Appropriate Utilisation of Literary Resources
Perhaps the most salient difference between the present generation of Conservatives and its predecessors is that those of the present generation are, by definition and before everything else, vulgarians. After five years of gleeful kicking by the sniggering schoolboys of the Bullingdon Club, the small-minded curtain-twitchers of the Tin-pot Tessie régime have thrown a pittance at what remains of the country's libraries, accompanied by orders for the sector to mend its ways. According to the relevant flunkey, libraries are hugely popular and among our most valuable community assets, and must therefore be altered out of all recognition, rather like the National Health Service. It is absurd to expect libraries to deal in books alone; books are, after all, merely what they are set up to provide. To gain the approval of the party of Disraeli, Churchill and Jeffrey Archer, libraries must, in addition, provide access to all the other public services for which the Government is not prepared to pay, and convert themselves into job centres, health clinics and, no doubt, places of surveillance and migrant control.
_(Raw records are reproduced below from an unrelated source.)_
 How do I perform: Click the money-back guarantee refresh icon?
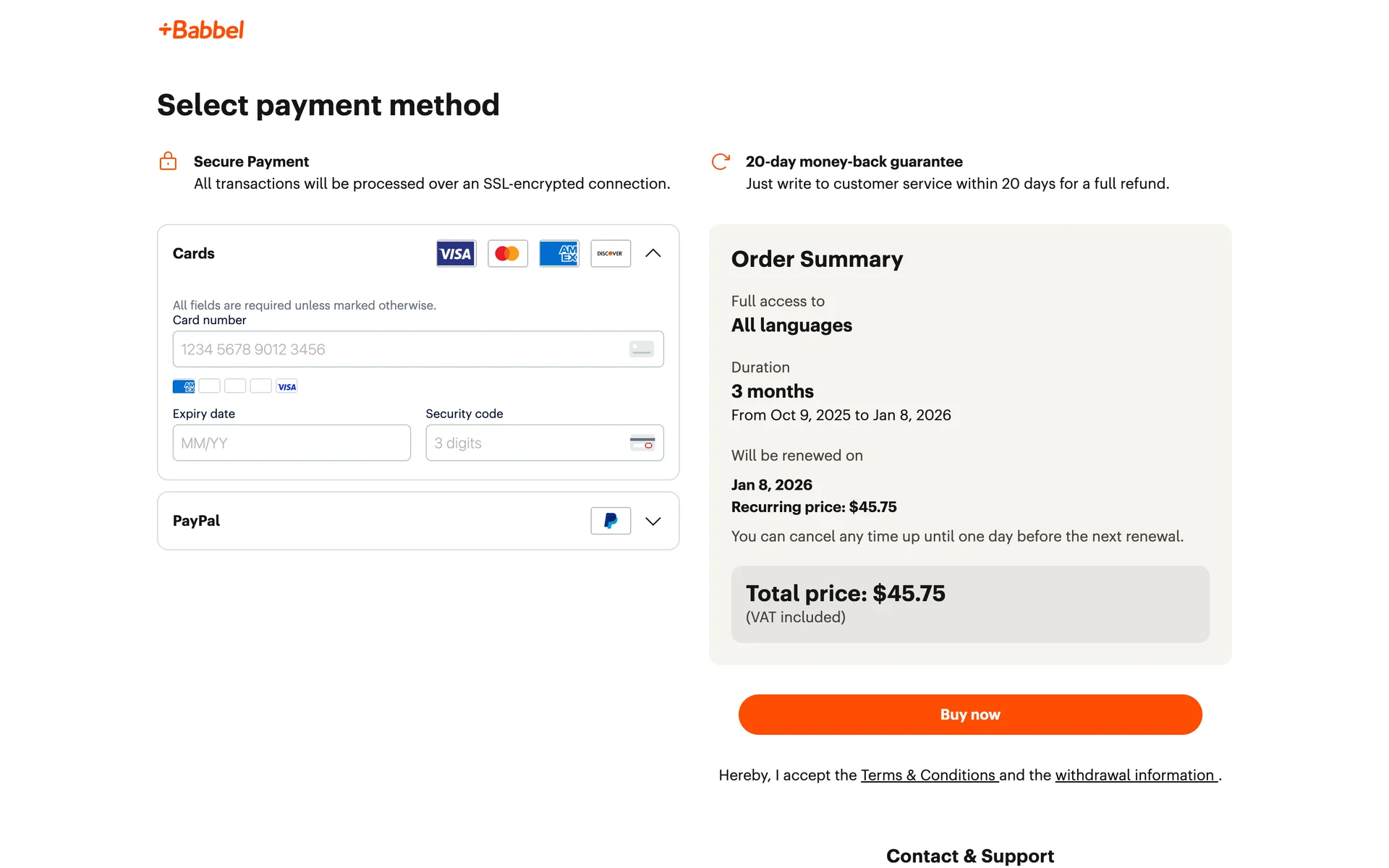(x=721, y=161)

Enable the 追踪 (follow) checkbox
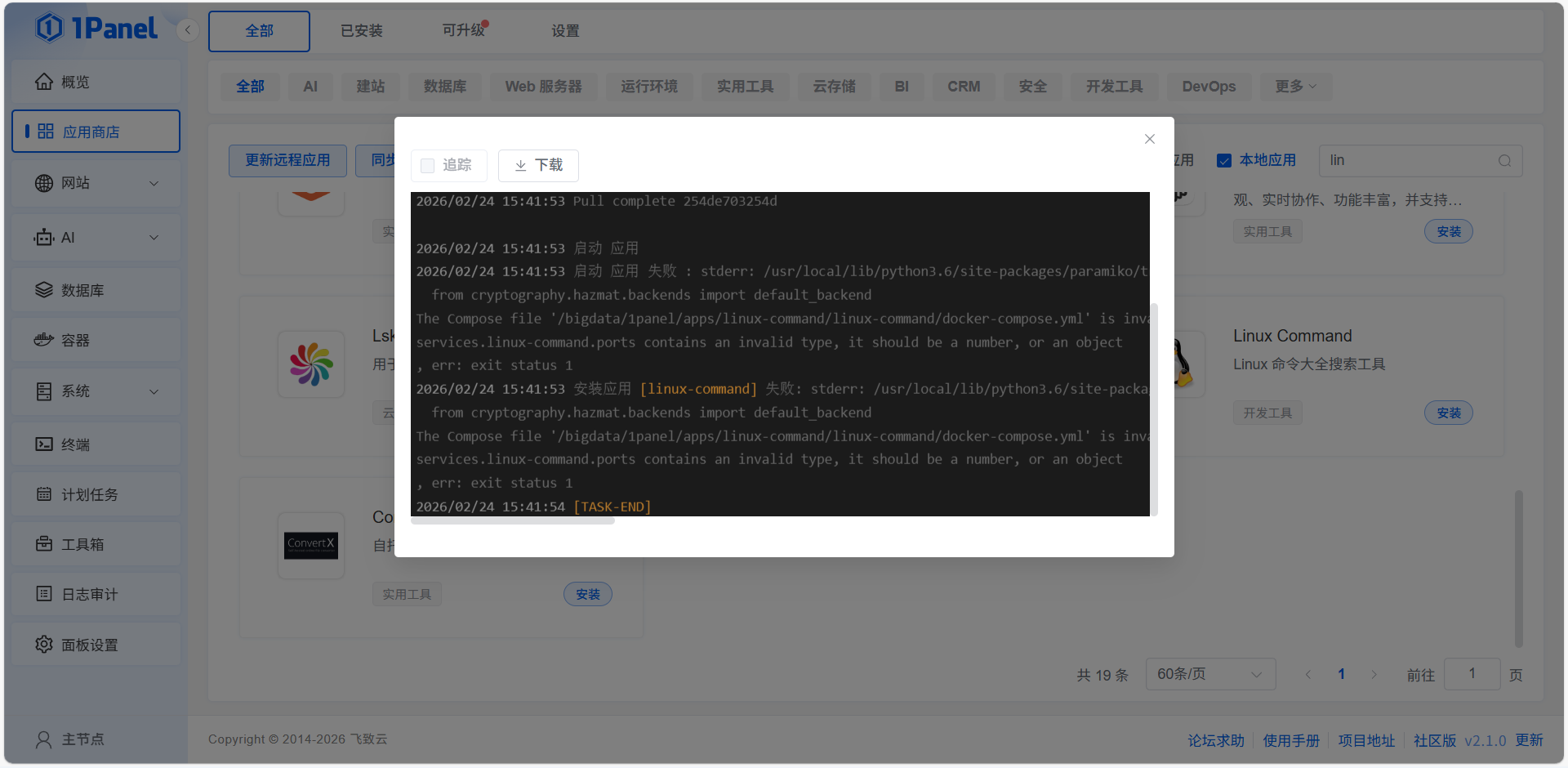427,166
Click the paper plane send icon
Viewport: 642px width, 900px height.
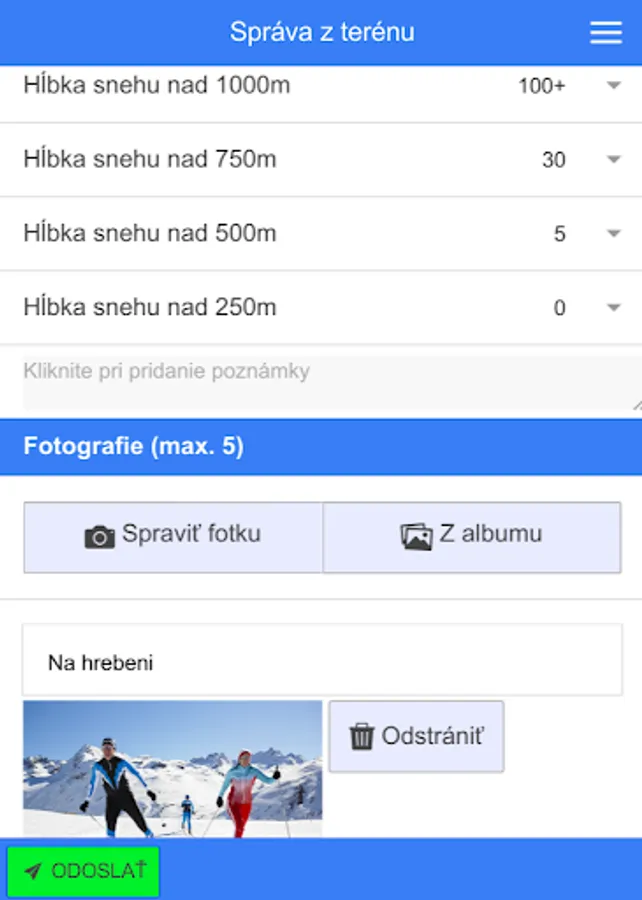click(x=33, y=872)
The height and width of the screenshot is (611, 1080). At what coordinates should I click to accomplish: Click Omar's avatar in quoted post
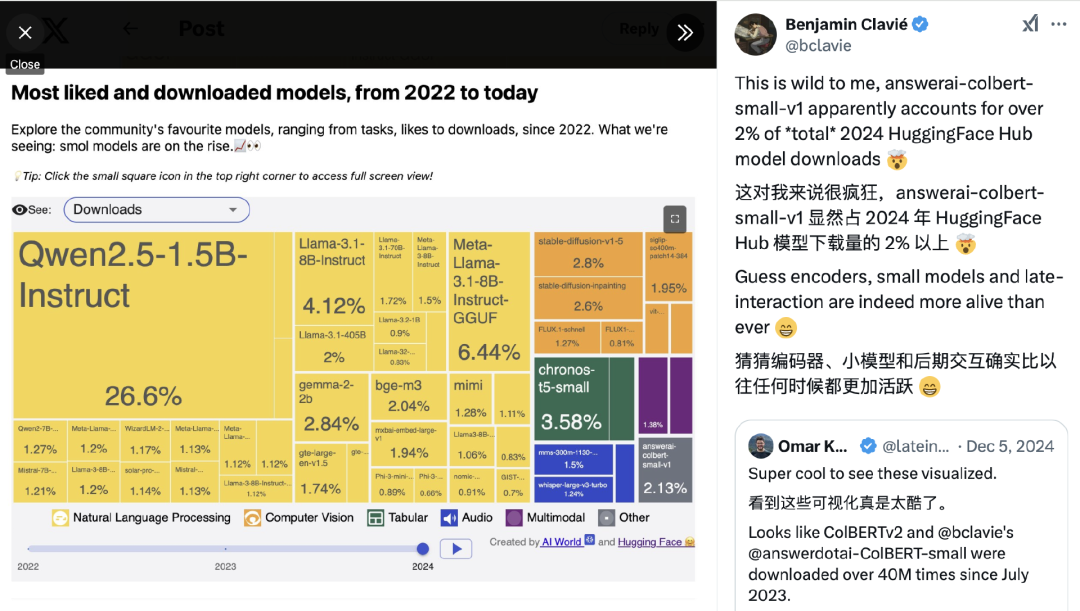pos(760,446)

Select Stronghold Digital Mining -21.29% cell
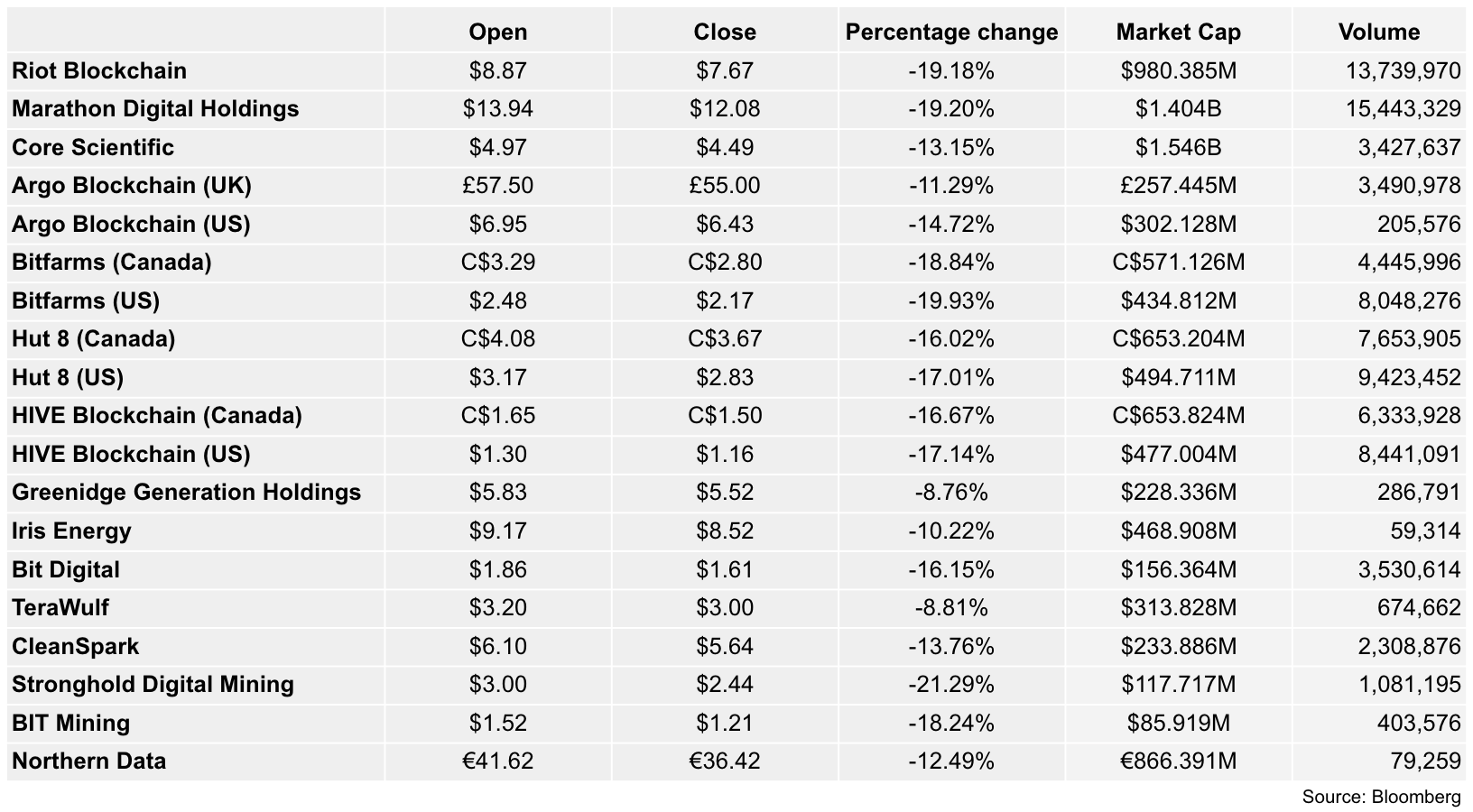pyautogui.click(x=951, y=684)
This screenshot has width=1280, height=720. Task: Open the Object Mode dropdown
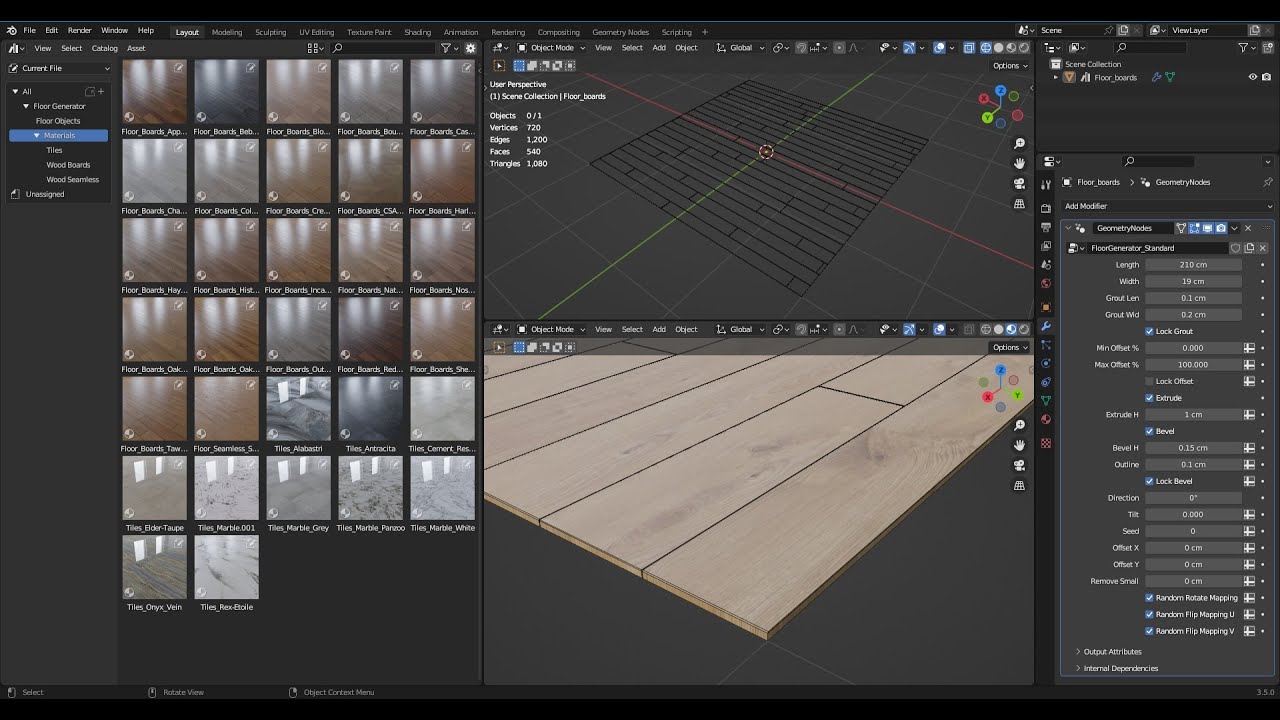tap(552, 46)
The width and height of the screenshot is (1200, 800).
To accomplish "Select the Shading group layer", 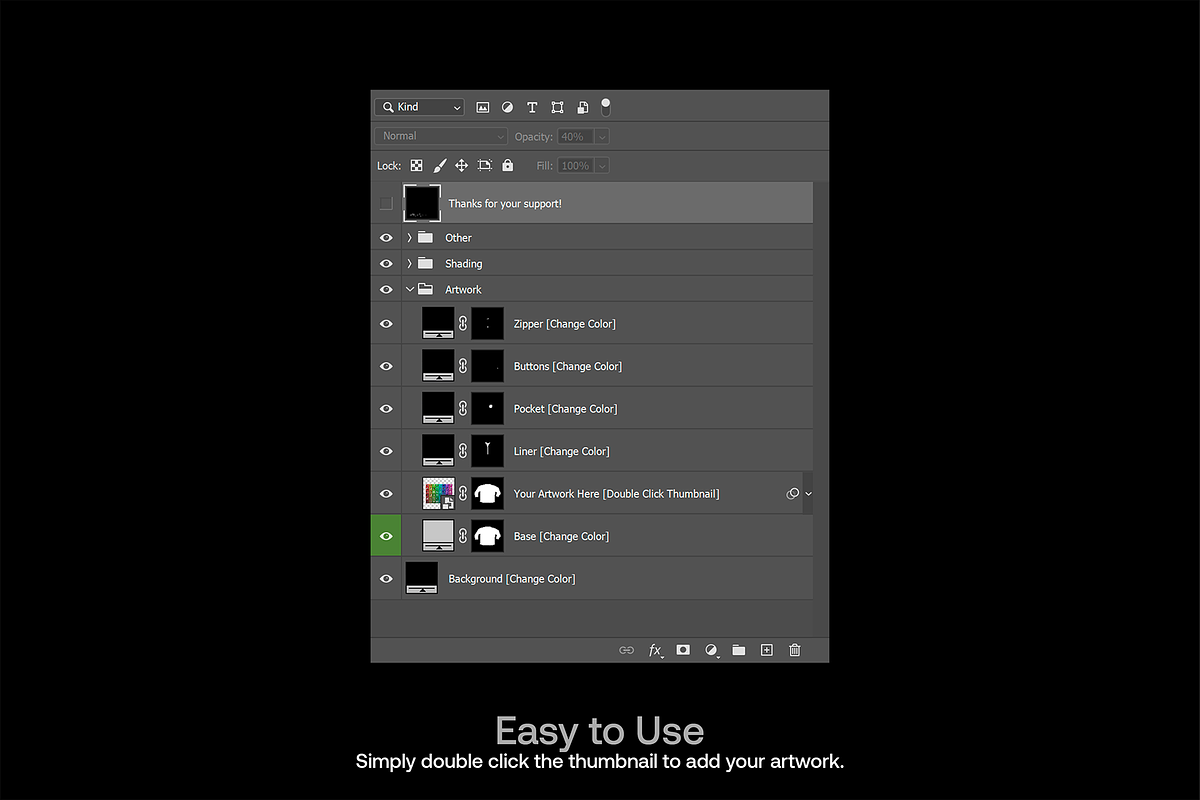I will [x=463, y=264].
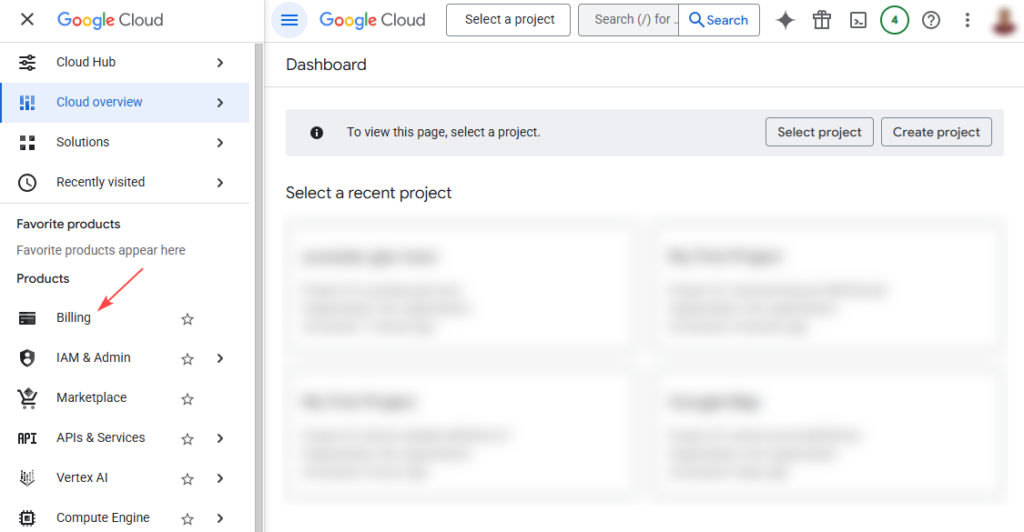Screen dimensions: 1024x532
Task: Click the Create project button
Action: click(936, 132)
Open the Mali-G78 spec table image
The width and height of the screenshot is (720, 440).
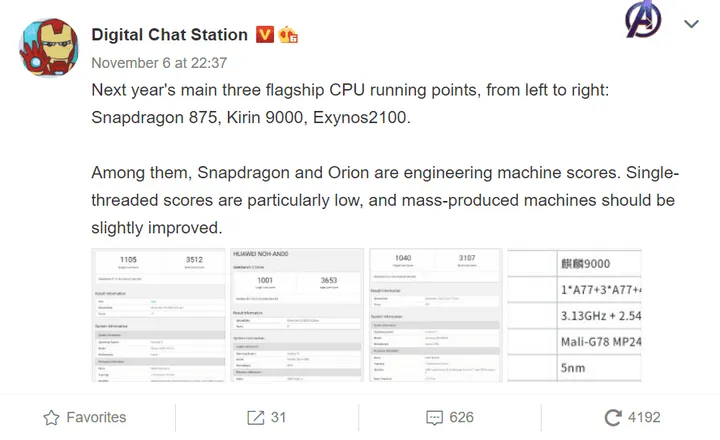point(575,315)
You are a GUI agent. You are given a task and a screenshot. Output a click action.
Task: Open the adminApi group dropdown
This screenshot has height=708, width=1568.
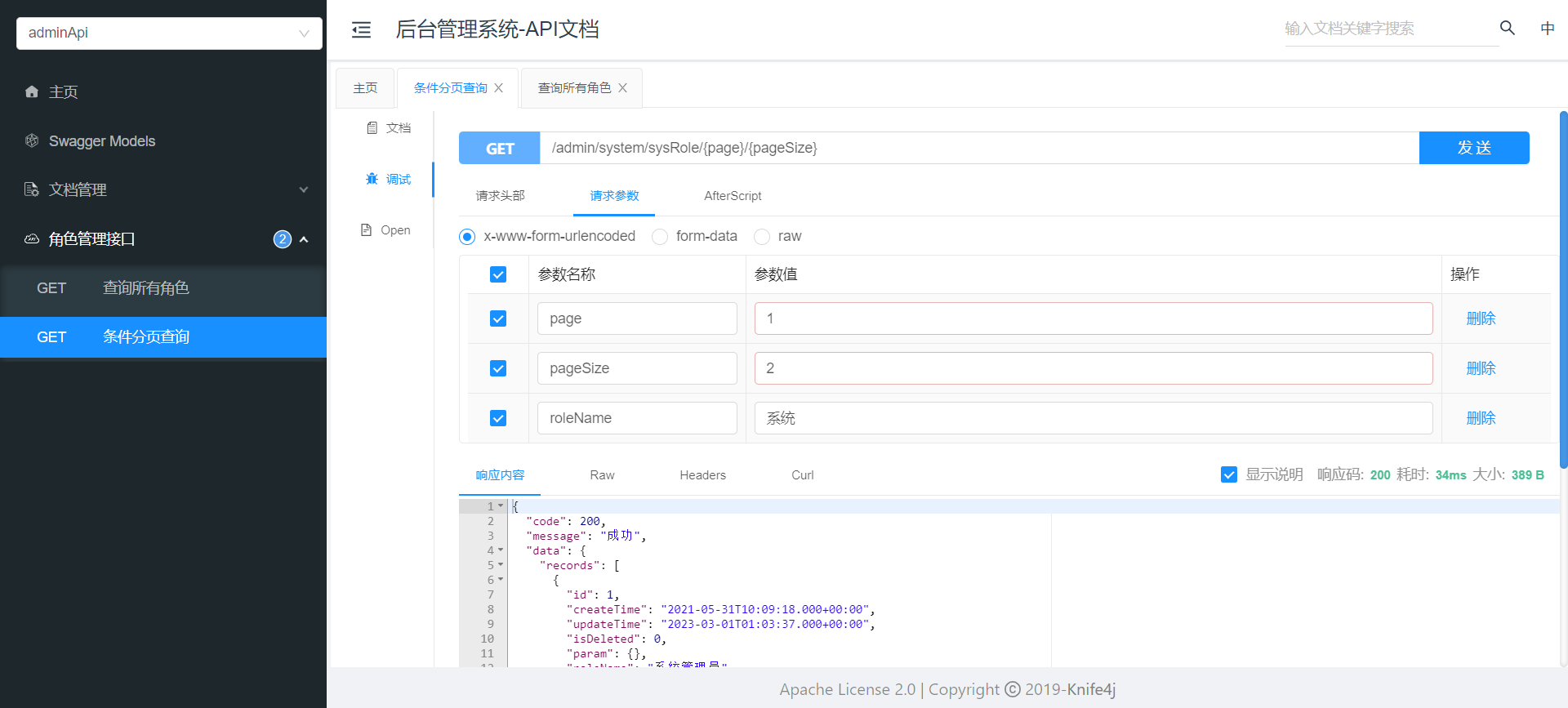pos(169,33)
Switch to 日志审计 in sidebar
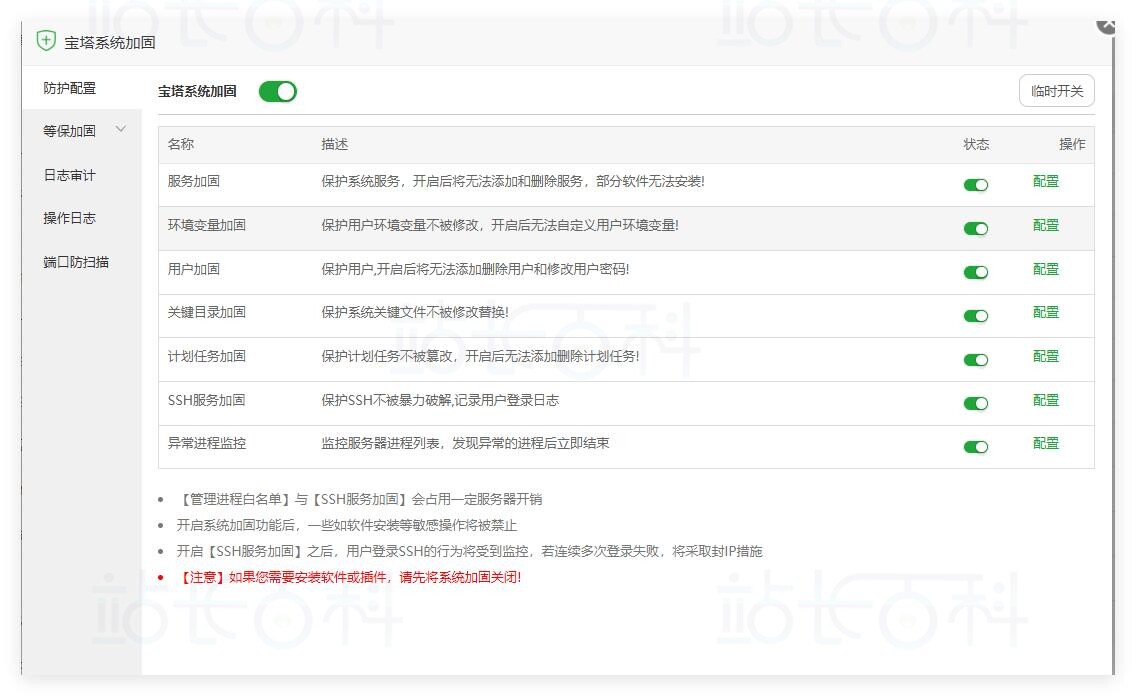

After all: a quiet place to read, in which units of book trade merchandise are shared rather than sold? Where's the rah-rah in that?
2 Comments:
At 6:58 pm , The Judge said...
"I think the health of our civilization, the depth of our awareness about the underpinnings of our culture and our concern for the future can all be tested by how well we support our libraries."
(Carl Sagan)
At 7:22 pm , Philip said...
Indeed. Astoundingly enough, the idea that libraries full of books are dull unimaginative things that ought to diversify into shopping centres was also put forward some time ago under New Labour. It seems there is no thought so dead on either wing of the British Neoliberal Party that the other wing cannot somehow zombify it.